> DATA SECTION:
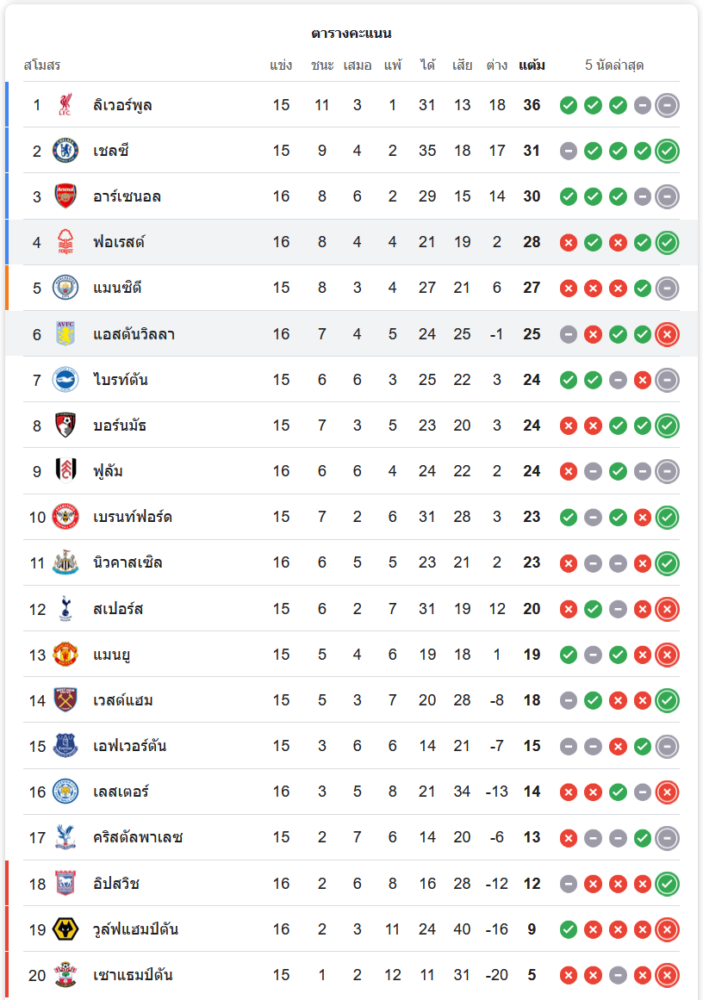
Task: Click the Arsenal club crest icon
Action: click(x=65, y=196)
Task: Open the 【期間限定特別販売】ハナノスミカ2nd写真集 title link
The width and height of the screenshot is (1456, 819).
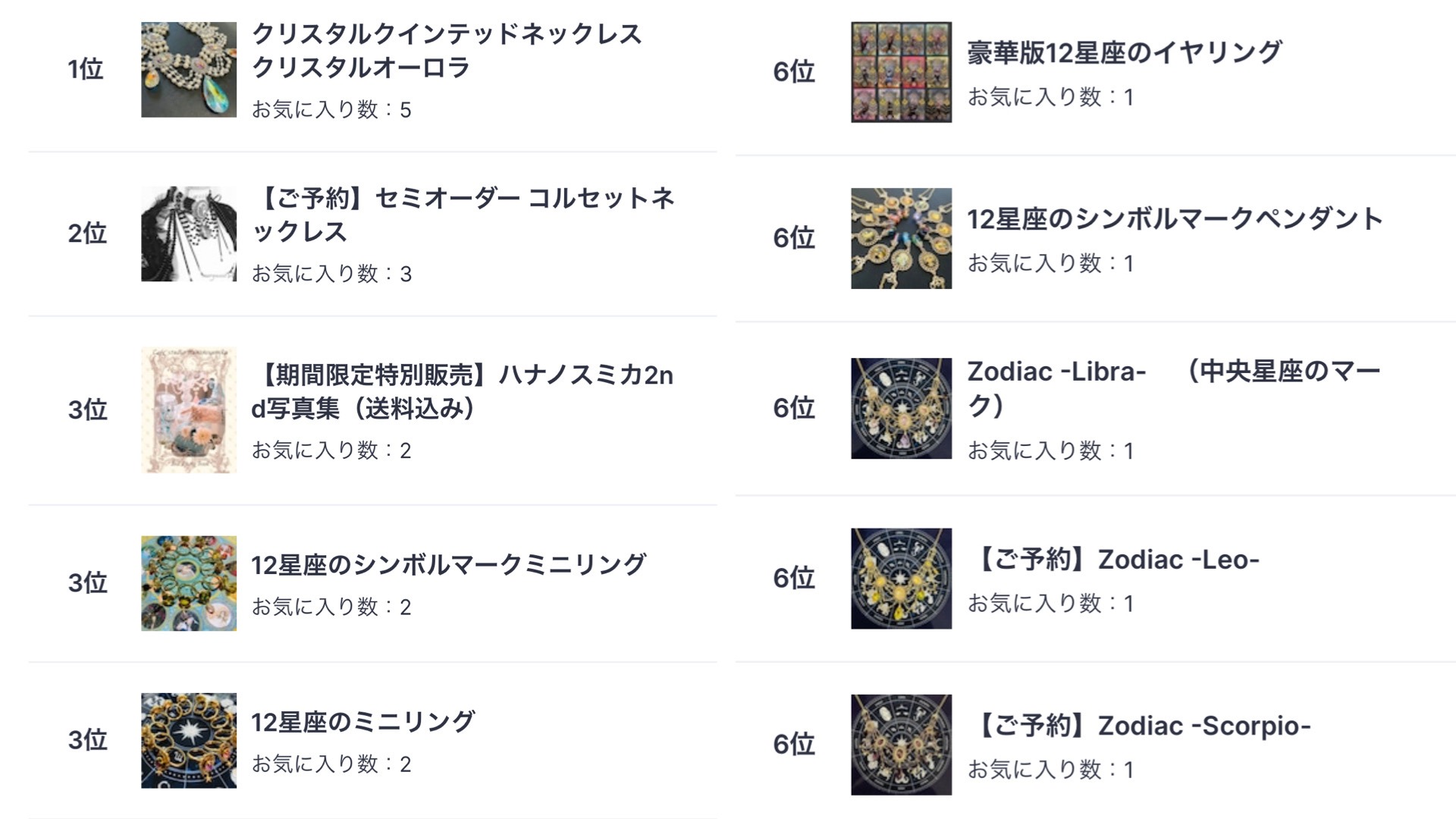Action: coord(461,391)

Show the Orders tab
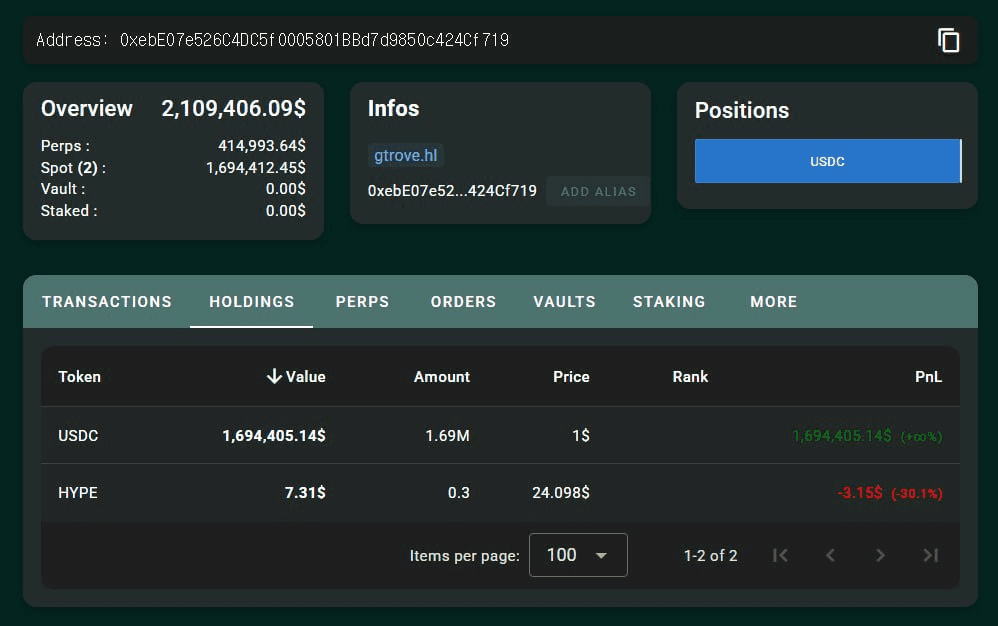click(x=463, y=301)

> WORK ORDER:
Beginning with the line that contains "Task: Open the", reproduce every line through the end of the records above exactly, leaving pictures out.

> RESULT OF THE EXERCISE:
Task: Open the 【期間限定特別販売】ハナノスミカ2nd写真集 title link
The width and height of the screenshot is (1456, 819).
Action: coord(461,391)

Show the Orders tab
click(x=463, y=301)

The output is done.